The libm function will always return a properly rounded double precision
value, which will eliminate any extra precision the x87 co-processor may
give us, which will keep the output predictable vs other hosts.

Adding DBL_EPSILON while scaling should help with fractions like
12.345, where the closest representable number is actually 12.3449*.

Signed-off-by: Richard Henderson <richard.hender...@linaro.org>
---
  util/cutils.c | 2 +-
  1 file changed, 1 insertion(+), 1 deletion(-)

diff --git a/util/cutils.c b/util/cutils.c
index d89a40a8c3..f7f8e48a68 100644
--- a/util/cutils.c
+++ b/util/cutils.c
@@ -342,7 +342,7 @@ static int do_strtosz(const char *nptr, const char **end,
          retval = -ERANGE;
          goto out;
      }
-    *result = val * mul + (uint64_t) (fraction * mul);
+    *result = val * mul + (uint64_t)fma(fraction, mul, DBL_EPSILON);

Don't you need to include <float.h> to get DBL_EPSILON?

Apparently we get it via some other route.

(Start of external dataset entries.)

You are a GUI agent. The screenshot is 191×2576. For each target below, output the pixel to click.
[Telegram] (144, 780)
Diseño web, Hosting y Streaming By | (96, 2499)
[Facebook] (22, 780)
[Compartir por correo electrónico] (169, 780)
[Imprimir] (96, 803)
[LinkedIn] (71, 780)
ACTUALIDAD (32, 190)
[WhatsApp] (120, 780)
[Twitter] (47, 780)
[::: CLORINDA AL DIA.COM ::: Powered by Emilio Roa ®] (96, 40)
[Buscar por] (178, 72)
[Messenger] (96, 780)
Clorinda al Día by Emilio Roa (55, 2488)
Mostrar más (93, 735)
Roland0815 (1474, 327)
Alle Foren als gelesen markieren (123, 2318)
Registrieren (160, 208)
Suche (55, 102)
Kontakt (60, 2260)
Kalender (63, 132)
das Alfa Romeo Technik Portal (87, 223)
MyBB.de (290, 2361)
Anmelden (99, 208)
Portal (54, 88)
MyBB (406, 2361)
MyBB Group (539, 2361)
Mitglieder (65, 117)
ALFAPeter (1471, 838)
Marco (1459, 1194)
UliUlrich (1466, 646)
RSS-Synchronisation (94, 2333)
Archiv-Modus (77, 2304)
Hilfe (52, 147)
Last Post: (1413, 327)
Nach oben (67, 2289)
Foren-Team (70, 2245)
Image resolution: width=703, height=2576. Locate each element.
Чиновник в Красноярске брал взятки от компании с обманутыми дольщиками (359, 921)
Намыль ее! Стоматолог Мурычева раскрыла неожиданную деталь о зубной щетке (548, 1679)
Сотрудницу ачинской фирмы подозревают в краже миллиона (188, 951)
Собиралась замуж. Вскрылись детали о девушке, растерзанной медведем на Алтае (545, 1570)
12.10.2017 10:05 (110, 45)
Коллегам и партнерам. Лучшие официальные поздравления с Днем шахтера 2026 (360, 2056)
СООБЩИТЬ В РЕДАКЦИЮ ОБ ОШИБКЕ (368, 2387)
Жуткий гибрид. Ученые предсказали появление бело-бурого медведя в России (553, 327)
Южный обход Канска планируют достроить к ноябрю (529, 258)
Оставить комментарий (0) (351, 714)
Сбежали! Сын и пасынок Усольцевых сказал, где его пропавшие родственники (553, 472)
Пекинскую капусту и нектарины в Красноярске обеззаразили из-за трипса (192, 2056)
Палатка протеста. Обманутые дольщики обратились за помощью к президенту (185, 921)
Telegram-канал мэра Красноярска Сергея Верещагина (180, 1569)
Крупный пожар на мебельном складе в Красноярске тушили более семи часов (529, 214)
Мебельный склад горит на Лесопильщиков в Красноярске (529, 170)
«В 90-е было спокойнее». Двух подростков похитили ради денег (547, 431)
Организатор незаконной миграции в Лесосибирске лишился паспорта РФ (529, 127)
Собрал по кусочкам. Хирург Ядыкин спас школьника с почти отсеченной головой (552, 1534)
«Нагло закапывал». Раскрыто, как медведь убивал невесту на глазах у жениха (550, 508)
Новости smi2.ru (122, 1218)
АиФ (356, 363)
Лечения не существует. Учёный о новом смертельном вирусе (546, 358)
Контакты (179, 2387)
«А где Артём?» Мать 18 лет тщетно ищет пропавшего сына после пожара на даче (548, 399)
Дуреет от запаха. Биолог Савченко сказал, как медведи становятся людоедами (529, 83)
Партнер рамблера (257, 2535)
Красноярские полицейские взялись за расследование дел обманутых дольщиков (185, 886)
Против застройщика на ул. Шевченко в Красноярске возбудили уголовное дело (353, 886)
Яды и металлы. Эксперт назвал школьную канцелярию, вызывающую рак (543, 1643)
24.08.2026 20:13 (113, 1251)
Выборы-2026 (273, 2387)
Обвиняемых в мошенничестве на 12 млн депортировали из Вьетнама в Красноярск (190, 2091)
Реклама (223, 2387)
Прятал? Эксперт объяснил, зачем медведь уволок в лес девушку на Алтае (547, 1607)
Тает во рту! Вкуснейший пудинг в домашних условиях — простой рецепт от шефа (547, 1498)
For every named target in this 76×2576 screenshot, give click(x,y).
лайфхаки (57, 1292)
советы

More importantly, this patch seems wrong.  fma(a, b, c) performs (a * b)
+ c without intermediate rounding errors, but given our values for a and
b, where mul > 1 in any situation we care about, adding 2^-53 is so much
smaller than a*b that it not going to round the result up to the next
integer.  Don't you want to do fma(fraction, mul, 0.5) instead?

I tried that first, but that requires changes to the testsuite, where we have a *.7 result, and expect it to be truncated.

I assumed adding 0.00*1 to 0.99*9 would still have an effect.

I think I should have tried fma(fraction, mul, 0) as well, just to see if it's the elimination of extended-precision results that were the real problem.